EXCERPT PROVIDED>
============

Capacity planning — System Design Handbook

Capacity planning is the unglamorous skill that decides whether your design holds up under load. Every other chapter assumes you know how to take "10k requests per second, p99 under 50ms" and turn it into a host count, a memory budget, and a defensible answer about headroom.

The hard part is not the arithmetic. It is keeping the chain of reasoning explicit — request rate, service time, concurrency, server count, bottleneck, headroom — so a reviewer can poke at the assumptions instead of arguing with the conclusion. This chapter is the chain, with the one law that holds it together and the worked examples that make it stick.

Little's Law — the only formula you really need

For any stable queue, the average number of items in the system equals the arrival rate times the average time each item spends in the system. Written in three letters: L = λ × W. The rest of the chapter is what to do with those three letters.

============

DATA PROVIDED>
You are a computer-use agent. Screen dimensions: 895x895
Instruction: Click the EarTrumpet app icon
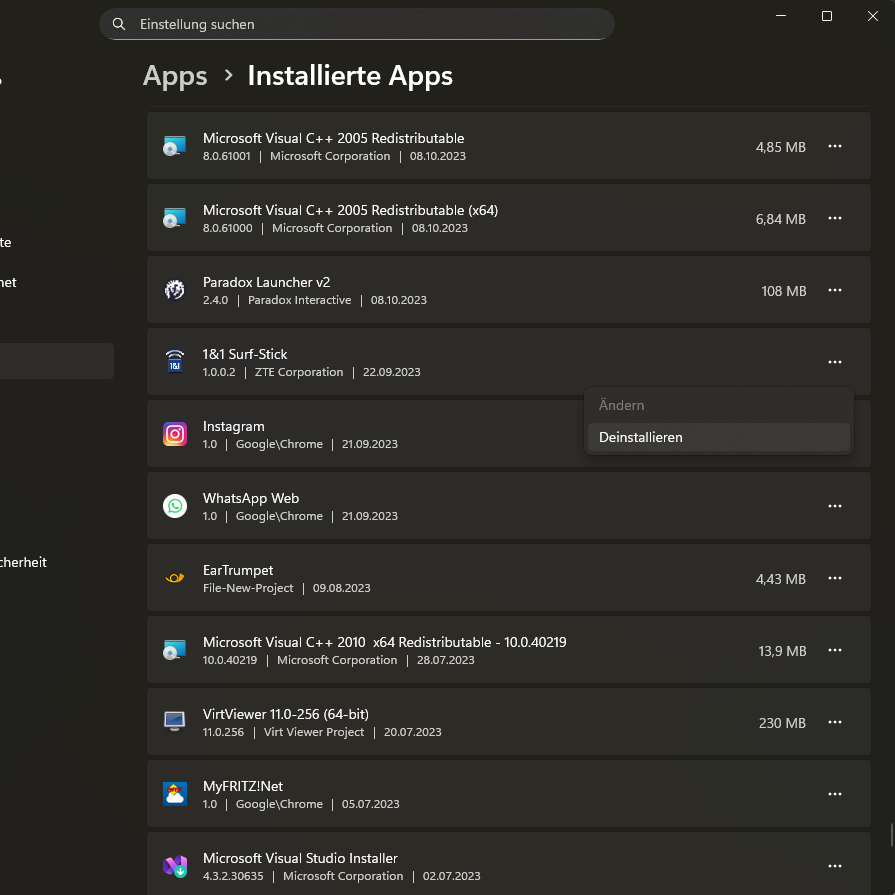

============

TO BE DONE>
A. According to the capacity planning text, what does Little's Law say the average number of items in a stable queue equals?
B. Resume the capacity planning text, picking up right after its final sentence.
This data was drawn from a separate source.

TASK-BY-TASK RESULTS>
A. The arrival rate times the average time each item spends in the system.

B.
L: Average number of items in the system. For a web service, concurrent requests in flight.
λ (lambda): Arrival rate. Requests per second, messages per second, jobs per second — whatever the system processes.
W: Average time an item spends in the system. For a web server, roughly the average response time.

Three uses of the same equation. Pick the two you can measure and solve for the third.

Sizing concurrency.: 10 000 requests per second × 50 ms average latency = 500 concurrent requests. You need a thread pool, an event loop, or a process count that can hold 500 in flight without queueing. Half that and the system starts to back up; a tenth of that and it falls over.
Predicting latency.: If your service is single-threaded with concurrency 1 and the load is 5 rps with W = 20 ms, your steady-state queue is L = 5 × 0.020 = 0.1 — effectively idle. At 50 rps × 20 ms = 1.0 you are at the knee of the curve.
Bounding throughput.: A worker that handles one item at a time with service time S can sustain at most λ_max = 1/S items per second. A 10 ms job means 100/sec per worker, period. Anything more requires concurrency or parallelism.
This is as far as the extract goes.